● **WORK INSTRUCTION**: Print exactly the lines of the listing below from the one containing "[button] (99, 12)" through the final line, both included, and no pictures.

· · · ·

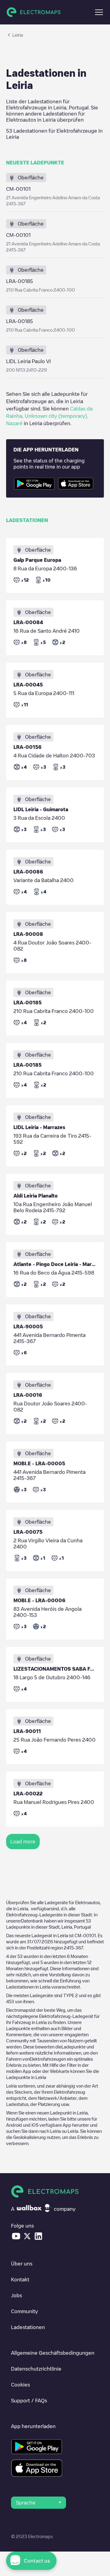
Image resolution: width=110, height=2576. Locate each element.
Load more (22, 1841)
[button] (99, 12)
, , (49, 416)
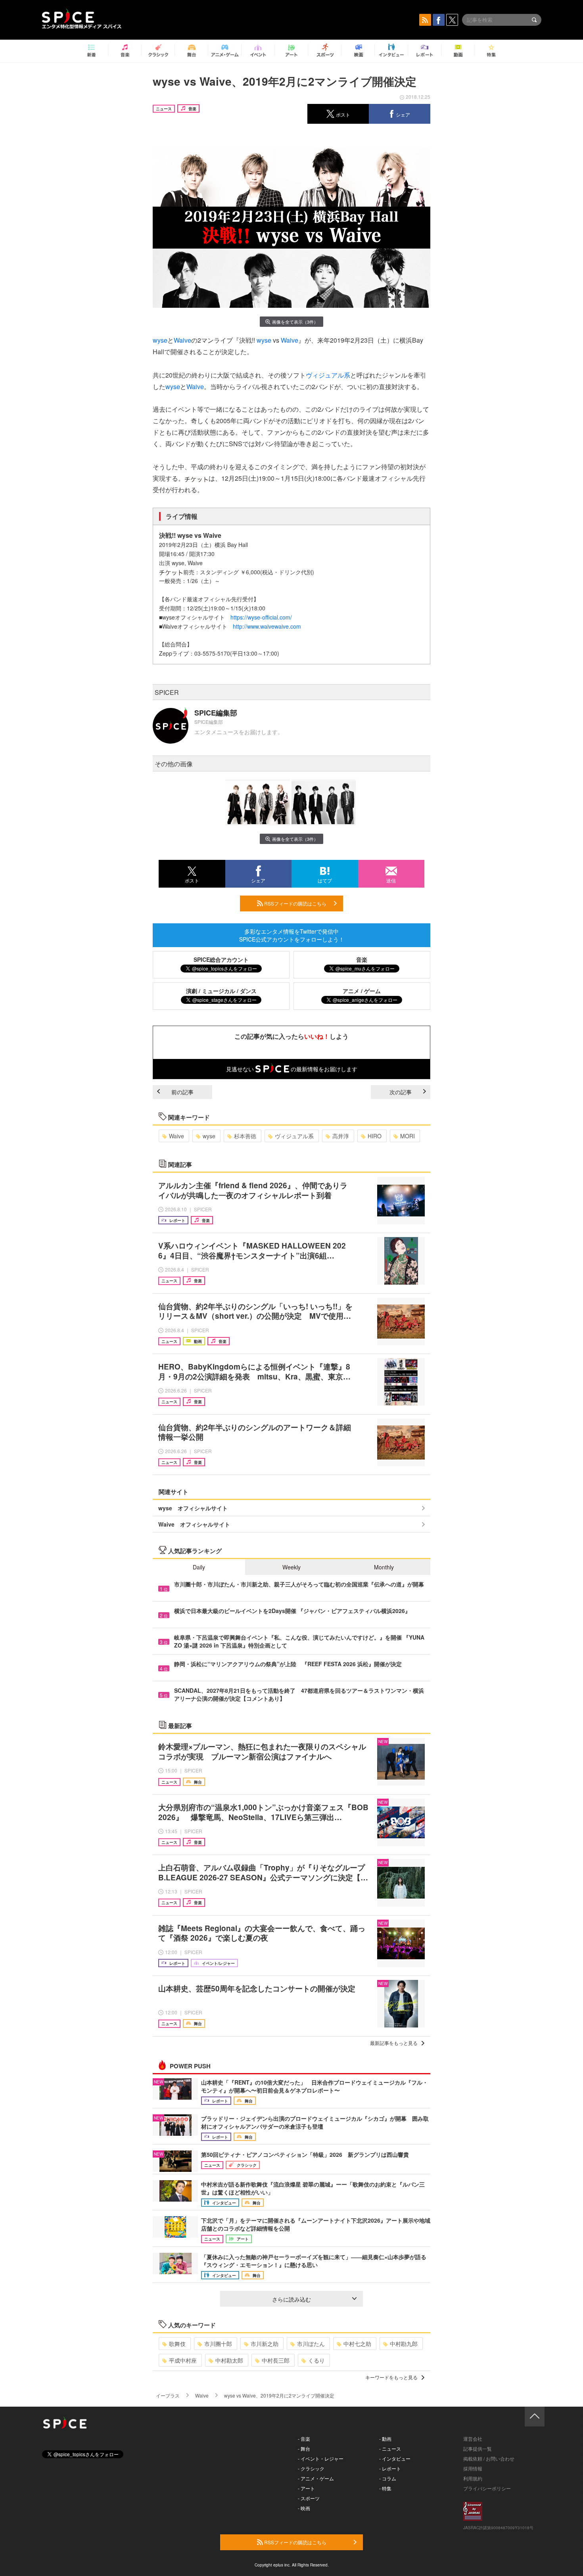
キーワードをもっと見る (391, 2377)
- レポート (390, 2468)
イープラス (168, 2395)
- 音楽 (304, 2438)
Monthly (384, 1567)
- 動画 (385, 2438)
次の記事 (400, 1092)
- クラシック (311, 2468)
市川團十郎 (218, 2344)
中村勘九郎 (404, 2344)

· · · ·

● **RESULT BELOW**:
[button] (99, 12)
, , (49, 416)
キーワードをもっと見る (391, 2377)
- レポート (390, 2468)
イープラス (168, 2395)
- 音楽 (304, 2438)
Monthly (384, 1567)
- 動画 (385, 2438)
次の記事 (400, 1092)
- クラシック (311, 2468)
市川團十郎 (218, 2344)
中村勘九郎 (404, 2344)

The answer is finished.